オーターの分析によれば、過去40 年、米国では、情報化投資によって、例えば、オフィスでのデータ管理や会計などの業務が機械に置き換わり、かつ海外への外注が進み、そうした仕事をしていた人が失業したり賃金が下がったりする一方で、GAFA(Google、Amazon、Facebook、Apple)に象徴されるITビジネスの成功者が巨額報酬を得るという経済格差が起きたのである。具体的には、経理業務を例に挙げると、電卓が出現し、経理ソフトが出現し、いまはRPAの出現により、経理課の人員はますます少人数化している。一方で、いま企業が最も欲しがっているデータサイエンティストはごく少数であるため、巨額の報酬を得ている。また低スキルの仕事量がほとんど増えないなかで、情報化投資により職を失った中スキル者が低スキルに落ちていって低スキルの総労働者数が増えているため、賃金は低いままに据え置かれ、かつ雇用がますます不安定化している。以上が、オーターが明らかにした米国における経済格差発生のメカニズムである。
OECDでは、米国、EU、日本の3ヶ国について、2002年から2014年まで、スキル別の職業ごとの労働者比率の変化について計算した(図3)。米国は、上述のオーターの分析のとおりである。3ヶ国を比較すると、米国が最も変化が大きく、日本が最も変化が小さい。
米国は、2002年以降、中スキルのルーティン業務の労働者を解雇してきただけでなく、中スキルの非ルーティン業務の労働者も解雇してきた国である。一方、高スキル者を自社内で養成したり、新規雇用するなど、高スキル者の獲得に努めてきた。
米国と比較した日本の特徴は、本来は米国のように機械化を進めて解雇できた筈のルーティン業務の雇用者でも、ほとんど解雇していない。さらに米国との大きな違いは、高スキル者の獲得又は養成にほとんど無関心であったことである。これでは、インターネット元年(1995年)以降の米国とのグローバル競争に負けてきたこともうなずける。
日本企業は、雇用の現状維持の傾向が強く、技術進歩に伴って本来であれば機械で代替できる部分で人間が働いていたりと、高スキル人材を養成していない。技術進歩に応じた雇用状態が合っていないため、生産性低下、企業競争力低下を招いているものと思われる。順送り人事、過去と同じ業務の繰り返し、働き方の現状維持、の結果と言える。
日本では、ルーティン業務が、今でも米独に比べて多く存在していることがわかっている。De La Rica・Gortazarの研究論文で、定型業務集約度を表す「RTI(Routine Task Intensity)」の指標の数字が大きいほど、依然として国内にルーティン業務が残っていることを示している。日本は+0.26、ドイツは▲0.12、米国は▲0.39である(注3)。すなわち、米国の国内には、ほとんどルーティン業務が残っていないが、日本にはまだまだ多くのルーティン業務が残っていることがわかる。

_ _ _ _ _ _ _

作業内容
[a] 雇用と格差に関する文章で、GAFAとして挙げられている企業名をすべて書き出せ。
[b] 雇用と格差に関する文章のうち、"OECDでは、米国、EU、日"から下って"の現状維持、の結果と言える。"までの部分を、一字も変えずにそのまま繰り返せ。
[c] 雇用と格差に関する文章の最後の文に続く部分を書け。
このあとの一覧は使わなくてよい。

提供情報
_ _ _ _ _ _ _

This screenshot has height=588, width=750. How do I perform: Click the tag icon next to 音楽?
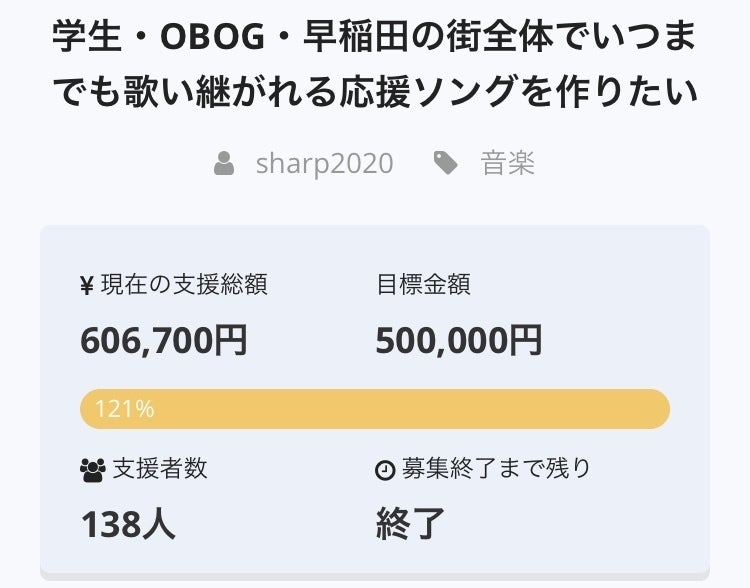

_ _ _ _ _ _ _

解答
[a] Google、Amazon、Facebook、Apple

[b]
OECDでは、米国、EU、日本の3ヶ国について、2002年から2014年まで、スキル別の職業ごとの労働者比率の変化について計算した(図3)。米国は、上述のオーターの分析のとおりである。3ヶ国を比較すると、米国が最も変化が大きく、日本が最も変化が小さい。
米国は、2002年以降、中スキルのルーティン業務の労働者を解雇してきただけでなく、中スキルの非ルーティン業務の労働者も解雇してきた国である。一方、高スキル者を自社内で養成したり、新規雇用するなど、高スキル者の獲得に努めてきた。
米国と比較した日本の特徴は、本来は米国のように機械化を進めて解雇できた筈のルーティン業務の雇用者でも、ほとんど解雇していない。さらに米国との大きな違いは、高スキル者の獲得又は養成にほとんど無関心であったことである。これでは、インターネット元年(1995年)以降の米国とのグローバル競争に負けてきたこともうなずける。
日本企業は、雇用の現状維持の傾向が強く、技術進歩に伴って本来であれば機械で代替できる部分で人間が働いていたりと、高スキル人材を養成していない。技術進歩に応じた雇用状態が合っていないため、生産性低下、企業競争力低下を招いているものと思われる。順送り人事、過去と同じ業務の繰り返し、働き方の現状維持、の結果と言える。

[c]
2018年度の経済財政白書は、上述のDe La Rica・Gortazar論文を用いて、分析を行っている。図4で、OECD各国を比較すると、日本はRTIがOECD平均よりも高く、依然として国内に「定型業務」が残っていることが示されている。そして、仕事でITを使う頻度もまた、OECD平均よりもかなり下にあり、ドイツや米国よりも低いことが示されている。またこの図からは、仕事でITを使う頻度と国内に定型業務が残っている度合いとは負の相関があることがわかる。すなわち仕事にITを使わないから、定型業務が依然として残っているといえる。
日本で定型業務が残っている主な職業を見ると、「事務補助員」「単純作業の従事者」が主であることがわかる(図5)。日本では本来機械に代替できるルーティン業務を、非正規という安い労働力に担わせていることが、情報化投資を遅らせ、企業の生産性を落としているのではないかとの可能性を示唆している。
神林龍(2017)は、『正規の世界、非正規の世界』(慶應義塾大学出版会)において、非正規の労働力の供給源は、個人事業主の倒産が背景にあることを示した。日本では、これまで、個人事業主の倒産が増加してきたため、本来、そこで就職するはずだった労働者が行き場を失い、安い労働力の非正規となって雇用されてきたのである。
だが、企業側にとっても、彼らを雇用するインセンティブが存在しなければ、これほどまでに大量の非正規労働者を雇いはしなかった筈である。もし非正規の雇用が情報化投資に代わるものであり、非正規に担ってもらっていた仕事の領域が、米国では人間を解雇して機械化を進めてきた領域であるとすれば、これから情報化投資のコストが下がり、ある時点で、非正規労働者を雇用するよりも情報化投資の方がコストが安い時代になったとき、日本国内で米国のように、一斉に非正規労働者の解雇が始まる可能性がある。今、情報化投資は早いスピードでコストが低下している(図6)。
図7は、OECDによる加盟各国の機械代替リスクを試算した結果である。代替リスクが70-100%と50-70%の2種類ある。機械代替リスクが70-100%の労働者の割合は、オーストリアで12%、米国で9%、ドイツで12%、日本で7%、などとなりOECD平均で9%となった。
上記の結果を見ると、日本は他国に比べて機械への代替可能性が小さい。そして実際に、図3を見ると機械への代替は現実的に小さくとどまっている。ではなぜ日本にはこうした特徴があるのだろうか? その答えは、実証されたわけではないが、以下のように考えられる。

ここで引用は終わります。